Arriving
Thursday,29th April
KIgali
There are four immigration desks when one would have sufficed. How many passengers came from the plane before it continued its onward journey to Bujumbura – three, perhaps four, dozen? The arrival card is completed and there is no queue at the desk by the time all the details have been filled in. The official looks at the passport, looks up, and then stamps a page, very neatly, in one corner, countersigning it with a Biro squiggle. A Burundian friend laughed when he first saw an EU passport, ‘It is so thin! In Africa all the pages would be filled long before it expired’. A ten day visit last year that filled one page with stamps suggested he was probably right.
Pausing beyond the immigration desk, there was a feeling of having ‘arrived’. What was the country’s ranking in terms of wealth? 165th out of 178 nation in the world. Nevertheless, there was a feeling of being somewhere special.
The baggage eventually appeared and we walked through into the airport foyer.

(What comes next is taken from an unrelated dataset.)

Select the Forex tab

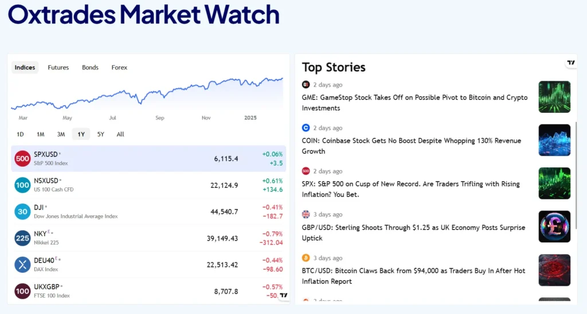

Twenty-five people from the destination parish stood waiting, in Sunday best, and with bunches of orchids to welcome their guests, they had travelled by bus to the airport. Nowhere ever before could I remember such a warmth of greeting. How many people in Europe would dress in their best to travel an hour an airport to welcome someone of whom they had never heard?

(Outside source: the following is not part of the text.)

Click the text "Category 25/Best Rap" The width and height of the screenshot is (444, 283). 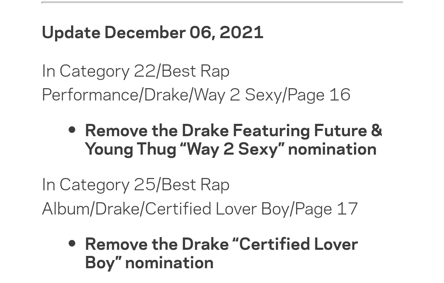(x=144, y=185)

There is an instant spirit of friendship with those whom we meet. Every person counts, greetings are exchanged with everyone of those who greet us.
Memories come back of those who travelled to Africa in college days. They would come back with stories of extraordinary people and the intensity of their experiences and we would nod, almost indulgently and go back to the sterility of discussions of Irish politics or sporting events. In retrospect, it is not hard to see how those who returned from summers away became discouraged and depressed by what they met in the Church of Ireland.
This is the real world. This place where people daily struggle for existence; where older siblings are left to try to raise their older brothers and sisters; where 20% of the population cannot even afford a couple of Euro to pay the annual health insurance that would allow them to avail of medical treatment; where life expectancy does not extend beyond 46 years of age; where the first task each day is to walk to collect water; where ten million people occupying tiny country could find their number has doubled in a decade; this is reality.
The problem is not in being here; the problem is in going back. It is not hard to understand how missionaries who have spent years on this continent often struggle to adjust to the life they meet when returning to their home countries.
A new set of memories, a new set of impressions, a new set of images, will remain.
Ian I know you go there every year at least. What exactly do you do there? It’s amazing how people with so little still manage to hold things together and retain the bonds of friendship.
I don’t do anything! I just go around and talk to people and try to listen.